Autor: PM | Foto: CMPD

A primeira reunião ordinária da Câmara Municipal de Ponta Delgada ficou marcada por diferentes posições políticas entre os partidos representados no executivo, mas também por apelos à colaboração institucional e ao compromisso com o concelho.

De um lado, a vereadora do movimento “Ponta Delgada para Todos”, Sónia Nicolau, criticou a decisão conjunta do PSD, PS e CHEGA de aprovar a delegação total de competências da Câmara no presidente, Pedro Nascimento Cabral, considerando que a medida “retira capacidade de escrutínio aos vereadores e concentra o poder decisório”. A autarca lamentou igualmente a recusa da inclusão, na ordem de trabalhos, da “Visão Estratégica para Ponta Delgada”, proposta pelo seu movimento.

Por outro lado, o vereador socialista Rui Melo destacou a importância de “todos vestirem a camisa do município”, defendendo que o principal objetivo deve ser o desenvolvimento conjunto de Ponta Delgada.

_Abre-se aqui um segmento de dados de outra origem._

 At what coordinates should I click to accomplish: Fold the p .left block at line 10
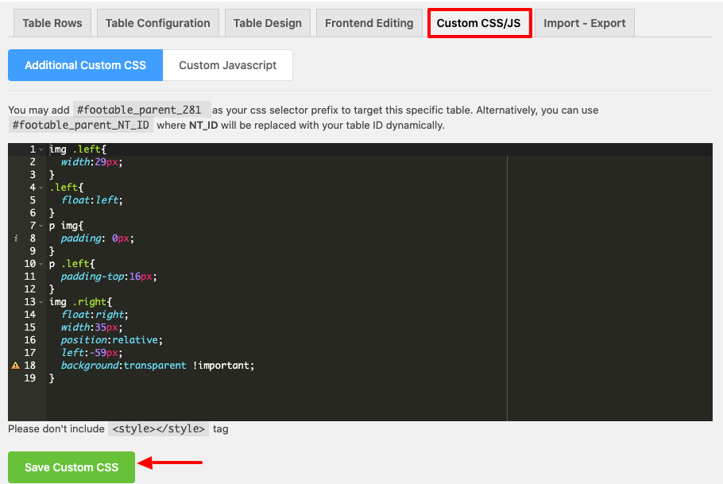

O socialista sublinhou o “sentido de responsabilidade e respeito pelos compromissos eleitorais”, e explicou o voto favorável do PS ao aditamento do contrato-programa relativo à Capital Portuguesa da Cultura, embora tenha manifestado “algumas preocupações legítimas” sobre a execução do projeto.

Já José Pacheco, vereador eleito pelo CHEGA, afirmou a intenção de “trabalhar em prol de todos os que habitam e visitam o concelho”, garantindo uma oposição “construtiva, com propostas concretas”. O autarca levantou questões sobre as indemnizações aos comerciantes do Mercado da Graça, sublinhando que “não se pode esquecer as famílias que dependem daquele negócio”. Relativamente à Capital Portuguesa da Cultura 2026, alertou para a necessidade de que os apoios financeiros “cheguem atempadamente, para evitar atrasos no investimento”.

A reunião evidenciou, assim, diferentes perspetivas políticas, mas também uma convergência em torno da ideia de responsabilidade partilhada na governação municipal e na defesa dos interesses de Ponta Delgada.